DEINE AUFGABE: Skaliere in der folgenden Auflistung jede Koordinate in den Antworten mit dem Faktor 0,8, runde auf ganze Zahlen (Hälften aufrunden) und gib alle Zeilen samt den Aufforderungen unverändert wieder, wobei die übrigen Zahlen bleiben, wie sie sind. Lass die Bilder in der Ausgabe weg.

EINTRÄGE IM DATENSATZ:
-*-
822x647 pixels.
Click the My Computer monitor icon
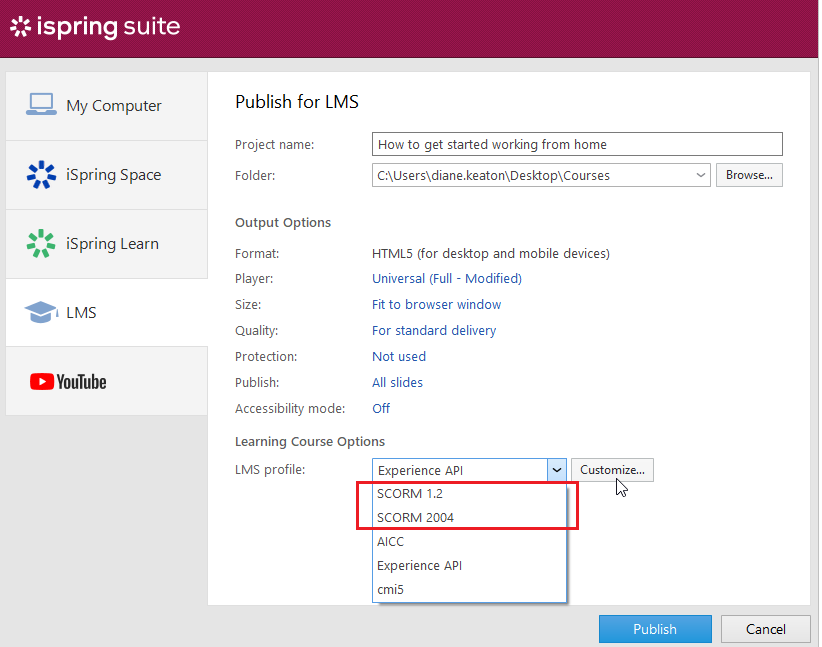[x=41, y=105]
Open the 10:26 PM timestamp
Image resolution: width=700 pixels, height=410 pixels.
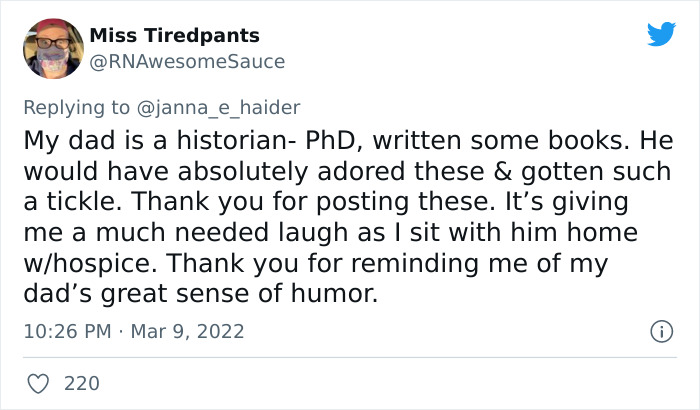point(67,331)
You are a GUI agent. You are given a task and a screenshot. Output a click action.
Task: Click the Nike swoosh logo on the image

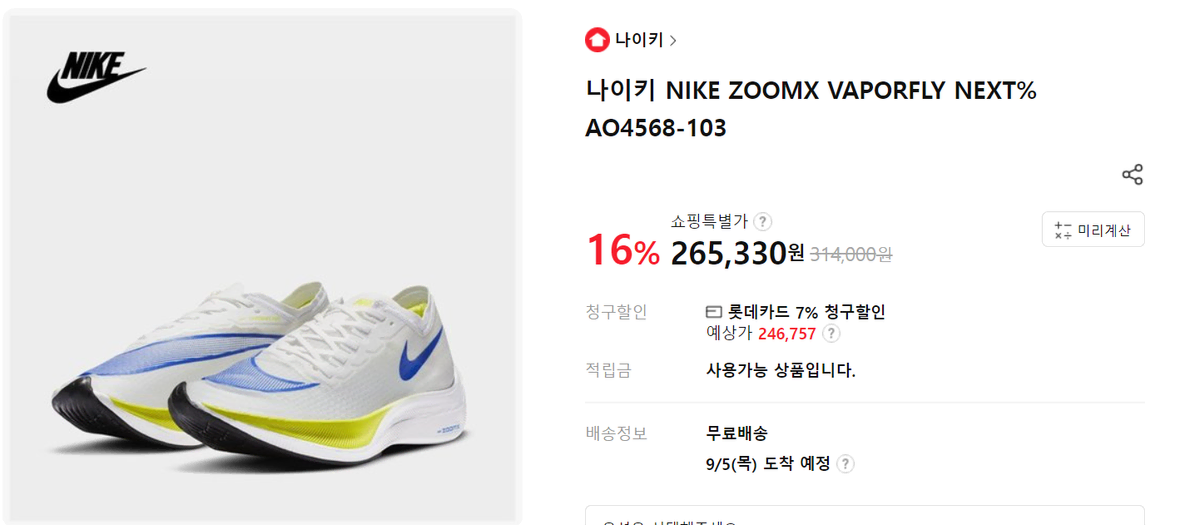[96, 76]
-*-
VOLLSTÄNDIGE AUSGABE:
822x647 pixels.
Click the My Computer monitor icon
[x=33, y=84]
Open the 10:26 PM timestamp
Image resolution: width=700 pixels, height=410 pixels.
point(54,265)
You are a GUI agent. You are given a task and a screenshot. Output a click action.
Task: Click the Nike swoosh logo on the image

[77, 61]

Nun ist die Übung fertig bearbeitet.